Joe Paterno died Sunday morning, and he left the world after a span of less than three months in which we witnessed his downfall, the scandal that rocked the Penn State community and Paterno’s rapidly failing health.
His death, as does any, leaves us with questions. While he was not a mystery, his final days were shrouded. In an interview that ran last week in the Washington Post, he admitted this much:
But after 61 years on the campus, Paterno cleared out his office in the space of one day. It was an end he was unprepared for. Yet it came with the realization that as the face of the university, people assign him greater responsibility than other officials.
“Whether it’s fair I don’t know, but they do it,” he said. “You would think I ran the show here.”
Will his abbreviated final season at Penn State – a result of the child abuse sex scandal that centers on former assistant coach Jerry Sandusky, and all of the deception involved in the scandal – mar his legacy?

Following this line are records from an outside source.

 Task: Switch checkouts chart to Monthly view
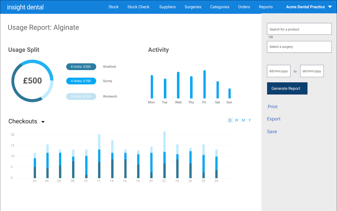pos(243,120)
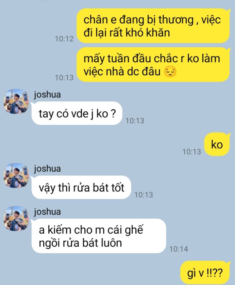This screenshot has width=235, height=285.
Task: Click sender name joshua above 'tay có vde'
Action: [x=47, y=95]
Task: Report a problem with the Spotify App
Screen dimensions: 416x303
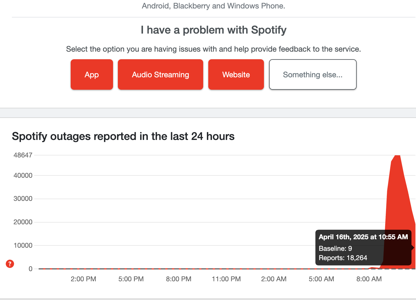Action: coord(92,74)
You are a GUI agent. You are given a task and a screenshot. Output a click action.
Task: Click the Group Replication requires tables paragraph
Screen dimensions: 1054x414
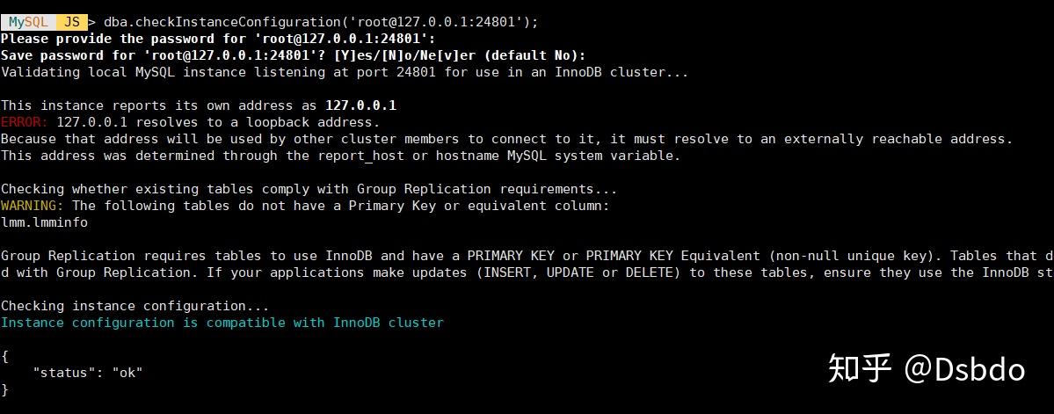click(x=527, y=264)
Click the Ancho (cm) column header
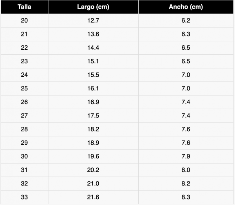The image size is (235, 205). 186,7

Was what he told Sally Jenkins the truth? Was he blissfully unaware? Did he have too many other things to worry about than handling something himself? Or did he not know the whole truth and not know exactly what to do when approached by Mike McQueary with information regarding a heinous crime?
Joe Paterno was not a martyr. And he was not a victim. But he was culpable in his own role of the fall of Penn State football, because he had the power to stop the sexual abuse of children at the hands of Jerry Sandusky. He had the power to cement his role – and his worth – as one of the greatest college coaches … but he chose to pass the buck.
For the time being, this may be how we remember Joe Paterno. It’s still fresh in our minds.
And at the same time, he was a certain legend in college football, an innovator, a traditionalist, a winner and a leader with standards. Sometimes, you wondered if Joe Paterno was bigger than Penn State itself.
He was ceremoniously taken away from football, from the routine he followed every weekend for more than 60 years. Did he ultimately die of a broken heart? Or was his health – he died of lung cancer, and suffered a broken hip in his final three months of life – secondary to what meant so much to him?
How will we choose to remember Joe Paterno? As a college football pioneer? Or as an enabler?
Are you going to consider the standard he set?
Will you take a few minutes give him and his family some dignity? Or will you immediately spit on his grave?